Please refer to the inline documentation within each source file, or to the module's generated YARD documentation for reference material.

Limitations

SIMP Puppet modules are generally intended for use on Red Hat Enterprise Linux and compatible distributions, such as CentOS. Please see the metadata.json file for the most up-to-date list of supported operating systems, Puppet versions, and module dependencies.

This module does not support clearing a previously owned TPM.

IMA

The current RedHat implementation of IMA does not seem to work after inserting our default policy (generated example in spec/files/default_ima_policy.conf). It causes the system to become read-only, even though it is only using supported configuration elements. The module will be updated soon with more sane defaults to allow for at least the minimal amount of a system to be measured.
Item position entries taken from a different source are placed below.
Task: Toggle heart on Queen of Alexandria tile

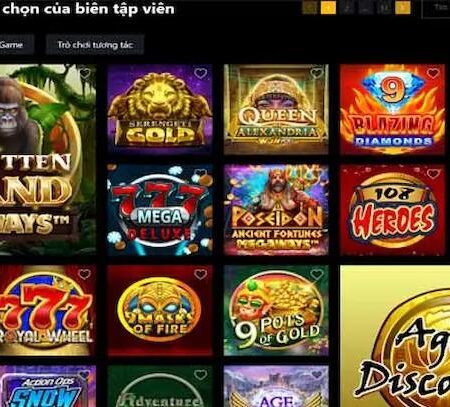Action: (316, 72)
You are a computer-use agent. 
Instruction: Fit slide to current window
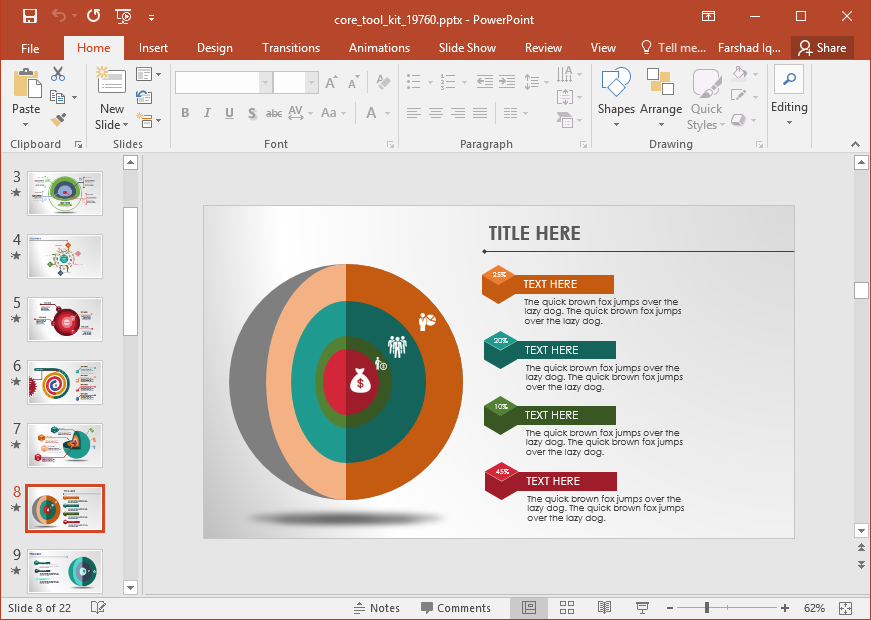pyautogui.click(x=845, y=607)
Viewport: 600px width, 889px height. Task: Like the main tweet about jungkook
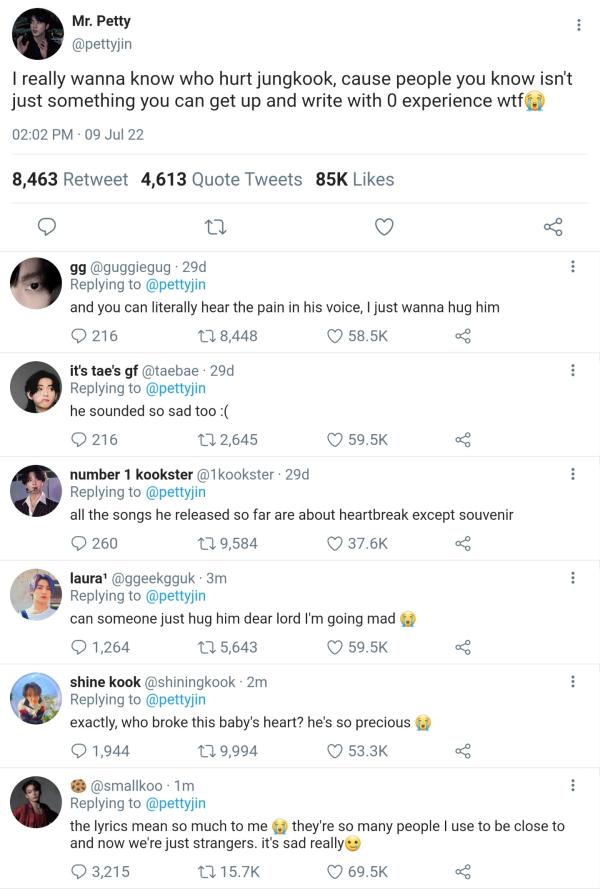click(384, 228)
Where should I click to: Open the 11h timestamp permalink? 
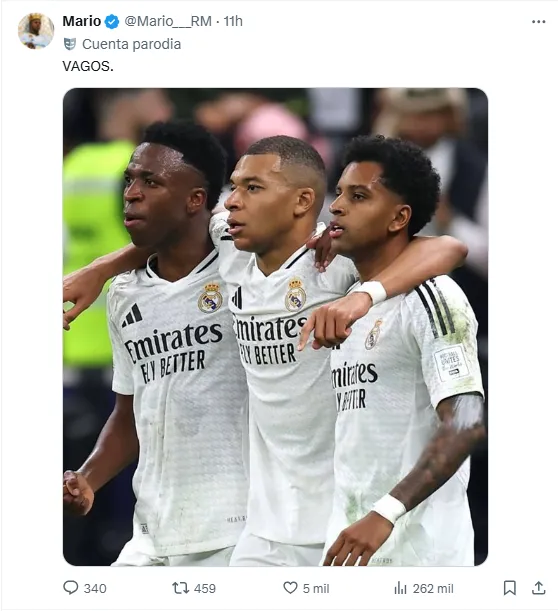coord(233,21)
To get started, include the tpm::ima::policy class and set these parameters. From there, they can be changed to true on one by one:

tpm::ima::policy::measure_root_read_files: false
tpm::ima::policy::measure_file_mmap: false
tpm::ima::policy::measure_bprm_check: false
tpm::ima::policy::measure_module_check: false
tpm::ima::policy::appraise_fowner: false

Development

Please read our Contribution Guide

Acceptance tests

TODO: There are currently no acceptance tests. We would need to use a virtual TPM to ensure test system stability, and it requires quite a few patches to libvirt, associated emulation software, Beaker, and Vagrant before acceptance tests for this module become feasible. Read our progress so far on the issue.